Summarizing these are

\begin{aligned}\hat{\boldsymbol{\phi}} &= \mathbf{e}_2 e^{ i \phi } \\ \hat{\mathbf{r}} &= \mathbf{e}_3 e^{I \hat{\boldsymbol{\phi}} \theta} \\ \hat{\boldsymbol{\theta}} &= i \hat{\boldsymbol{\phi}} e^{I \hat{\boldsymbol{\phi}} \theta}.\end{aligned} \hspace{\stretch{1}}(3.9)
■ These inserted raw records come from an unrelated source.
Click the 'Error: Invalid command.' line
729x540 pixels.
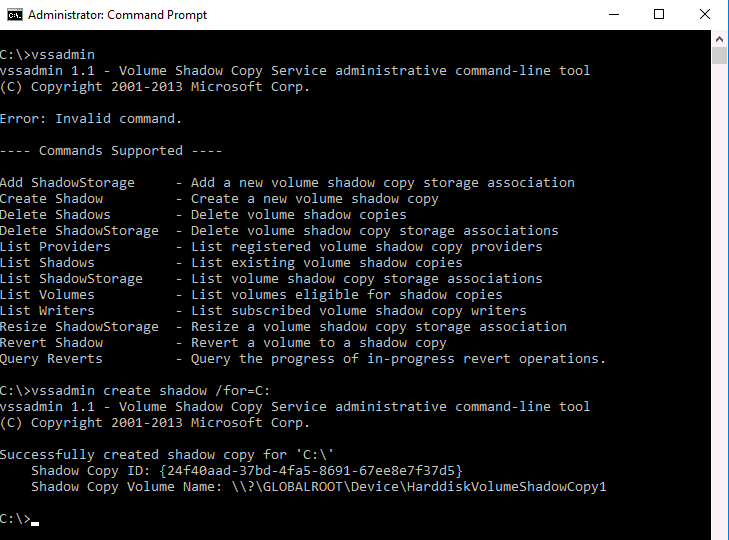[x=91, y=119]
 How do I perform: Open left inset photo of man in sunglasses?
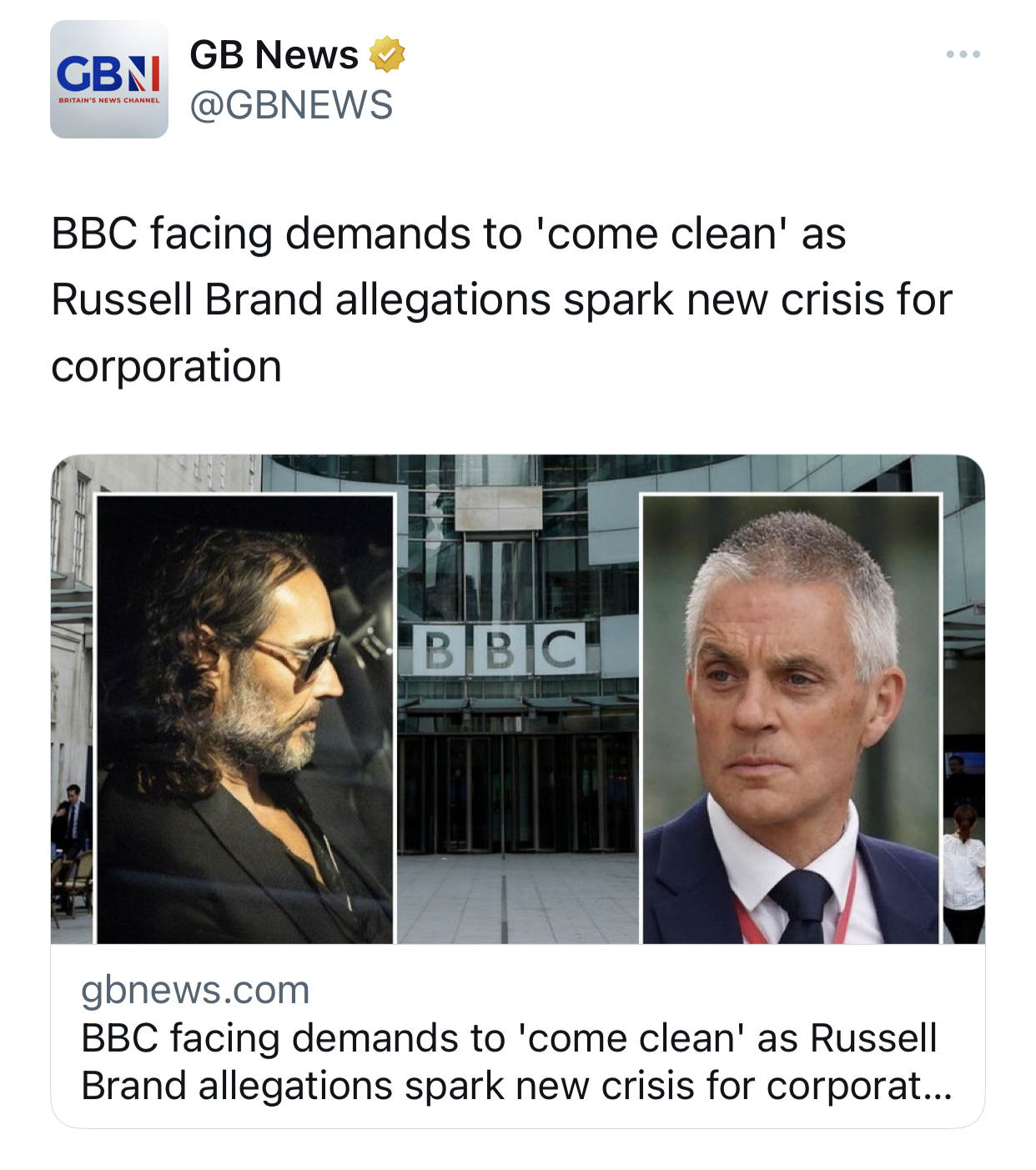245,717
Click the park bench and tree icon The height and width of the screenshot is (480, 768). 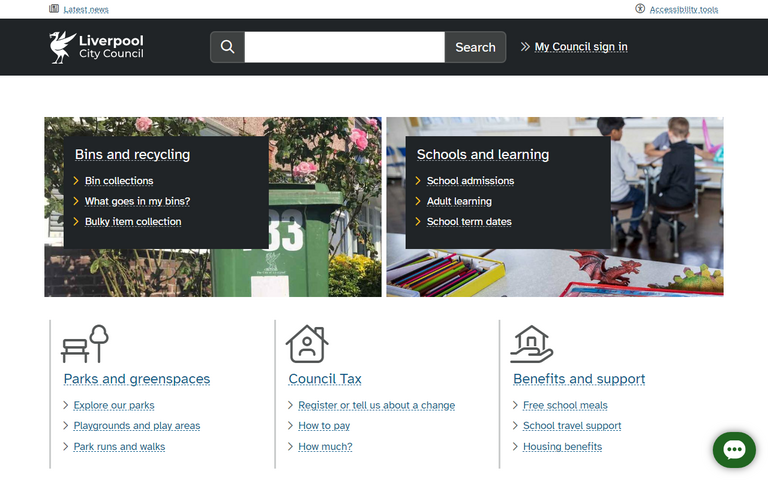click(85, 343)
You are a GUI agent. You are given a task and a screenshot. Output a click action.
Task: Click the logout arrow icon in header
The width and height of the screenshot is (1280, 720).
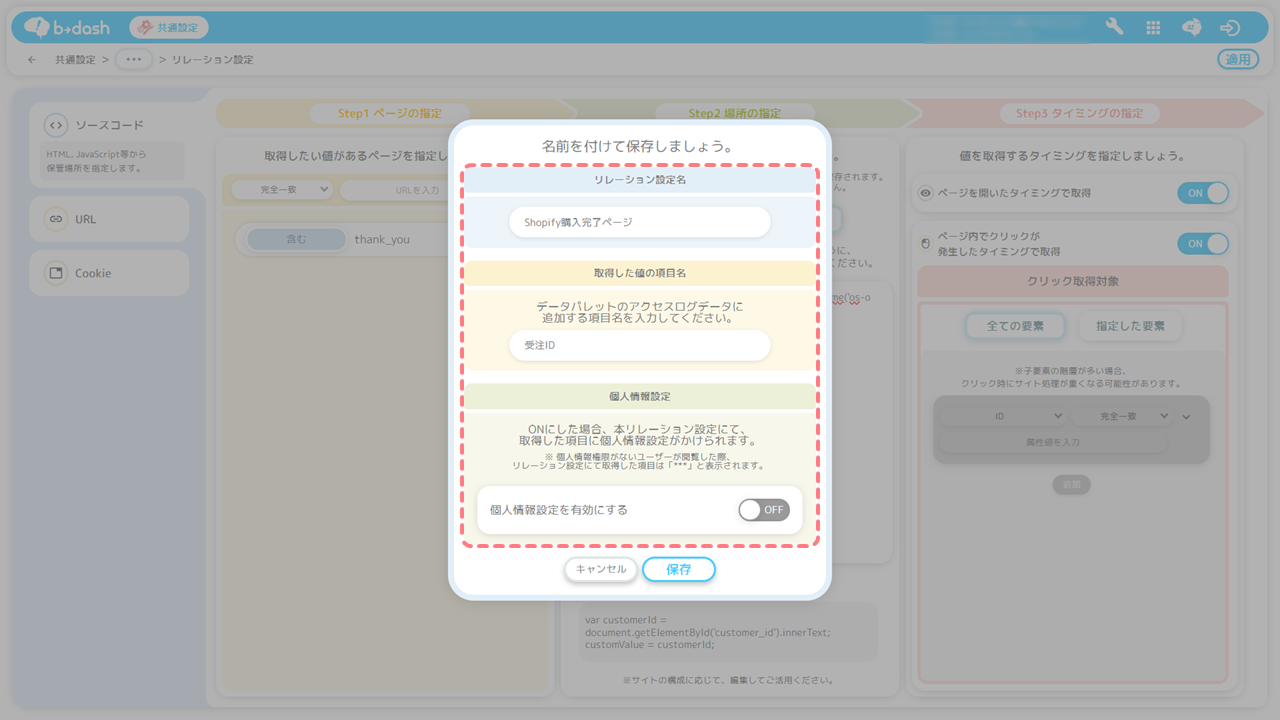1230,27
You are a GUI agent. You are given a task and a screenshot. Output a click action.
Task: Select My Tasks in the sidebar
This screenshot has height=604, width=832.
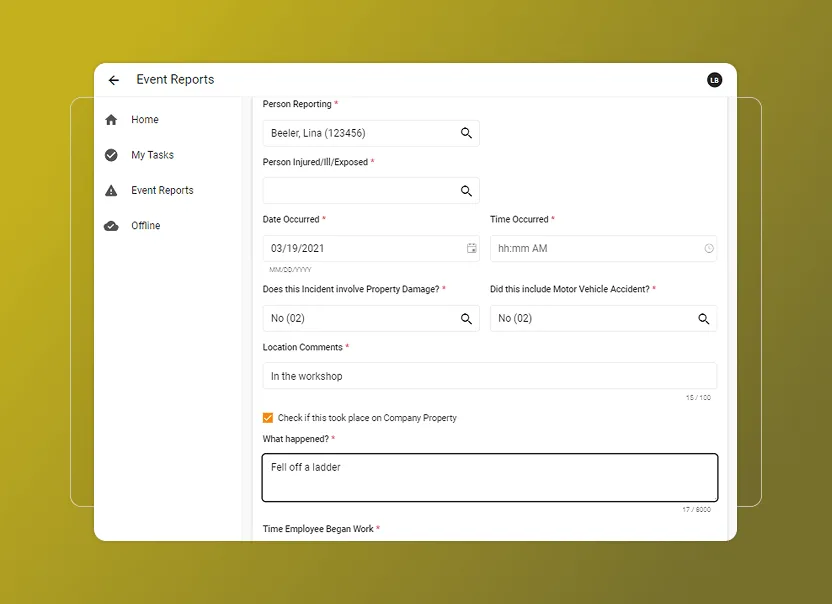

# Derivatives of the unit vectors.

We’ll need the partials. Most of these can be computed from 3.9 by inspection, and are

\begin{aligned}\partial_r \hat{\boldsymbol{\phi}} &= 0 \\ \partial_r \hat{\mathbf{r}} &= 0 \\ \partial_r \hat{\boldsymbol{\theta}} &= 0 \\ \partial_\theta \hat{\boldsymbol{\phi}} &= 0 \\ \partial_\theta \hat{\mathbf{r}} &= \hat{\mathbf{r}} I \hat{\boldsymbol{\phi}} \\ \partial_\theta \hat{\boldsymbol{\theta}} &= \hat{\boldsymbol{\theta}} I \hat{\boldsymbol{\phi}} \\ \partial_\phi \hat{\boldsymbol{\phi}} &= \hat{\boldsymbol{\phi}} i \\ \partial_\phi \hat{\mathbf{r}} &= \hat{\boldsymbol{\phi}} \sin\theta \\ \partial_\phi \hat{\boldsymbol{\theta}} &= \hat{\boldsymbol{\phi}} \cos\theta\end{aligned} \hspace{\stretch{1}}(4.12)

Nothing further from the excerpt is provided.